Böylesine önemli arşiv görüntülerinden sonra, büyük bir zaman atlamasıyla günümüzde, Vietnam’da bir otelde dört eski arkadaşın buluşmasıyla başlayan film, bu ani ‘ton’ değişmesiyle biraz şaşırtıyor. Yaklaşık 70’li yaşlarda olan bu dört dostun (çok önceden ayarlanmış olduğu belli) buluşması, sohbetleri ve samimi davranışları sanki önemli bir arayış ve gizli bir iş için değil de bir tatil kaçamağına gelmiş yaşlı çapkın bekarların hikayesini izliyormuş hissiyatı doğuruyor. Bu havayı destekleyen otelde eğlenme, dans etme, konuşma ve ‘dağıtma’ sekanslarından sonra bir rehber eşliğinde ormanda ‘keşfe’ çıkmaları ortamı biraz daha ciddi bir havaya soksa da halen filmin nasıl politik ve sosyal mesajlar verebilecek bir biçime döneceğini merak etmeye başlıyoruz doğrusu… Ancak işte tam bu ‘ormanda arayış’ sekanslarında Lee’nin ara ara koyduğu ‘flash-back’ler ve bunları filme yerleştirme tarzı hikayeyi başka bir boyuta çekiyor. ‘Apocalypse Now’dan ‘The Deer Hunter’ a kadar birçok önemli film Vietnam Savaşı'nın korkunçluğuna ve bu savaşta yaşanan büyük travmaların insanlar üzerinde nasıl sonuçlandığına dair çok başarılı sinematografik örnekler sunmuş hatta bazıları başyapıt mertebesine yükselip sinema antolojisine geçmiştir. Bu tür filmler çoğunlukla başta Amerika olmak üzere bütün dünyayı etkileyen bu savaşın, yani Vietnam Savaşı'nın nasıl olduğunu göstermeye çalışırken, ‘Da 5 bloods’ daha çok bunun, kendisinin de üyesi olduğu Afro-Amerikanlar üzerindeki etkisine eğiliyor. Yönetmenin bu savaş dönemine eğilmesinin’ nedeni siyahi toplumu aklama veya beyaz insanları suçlama çabasından değil, daha çok iki değişik etnik kökenli Amerikalılar arasındaki eşitsizliğin ayyuka çıktığı dönem olmasında yatıyor. Filmdeki bir karakterin de söylediği gibi Amerika’daki siyahi halk, Amerika nüfusunun yüzde on birini oluştururken Vietnam Savaşı'na gönderilen Afro-Amerikan askerler ordunun neredeyse yüzde otuz ikisiydi. Ve tahmin edileceği üzere en ön saflara gönderilen bu siyahi askerler genelde dar gelirli ailelerden, maddi olarak en altta olanlarından, çoğunlukla taşradan geliyorlardı.

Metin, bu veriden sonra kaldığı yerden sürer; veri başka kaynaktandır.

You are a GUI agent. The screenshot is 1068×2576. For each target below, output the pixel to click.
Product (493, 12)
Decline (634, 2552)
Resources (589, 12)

Sonuçta Spike Lee’nin filminin bütününe baktığımızda filmin bir ‘Vietnam’ filmi değil, Vietnam’da geçen bir film olduğu belli oluyor.

BU BİZİM SAVAŞIMIZ DEĞİL!

Yönetmenin Vietnam’ın kendisinden ziyade çok daha sonrasına odaklanması ve asıl senaryosunu bir macera kalıbına sokması tabii ki vereceği mesajların muğlaklaşması ve ‘hafife alınması’ açısından bir sorun yaratabilirdi ancak Lee bundan da değişik bir kamera kullanımı, doğal konuşmaların içine yedirilmiş önemli mesajlar ve savaşın ‘absürtlüğünün’ altını çizen durumlarla sıyrılıyor.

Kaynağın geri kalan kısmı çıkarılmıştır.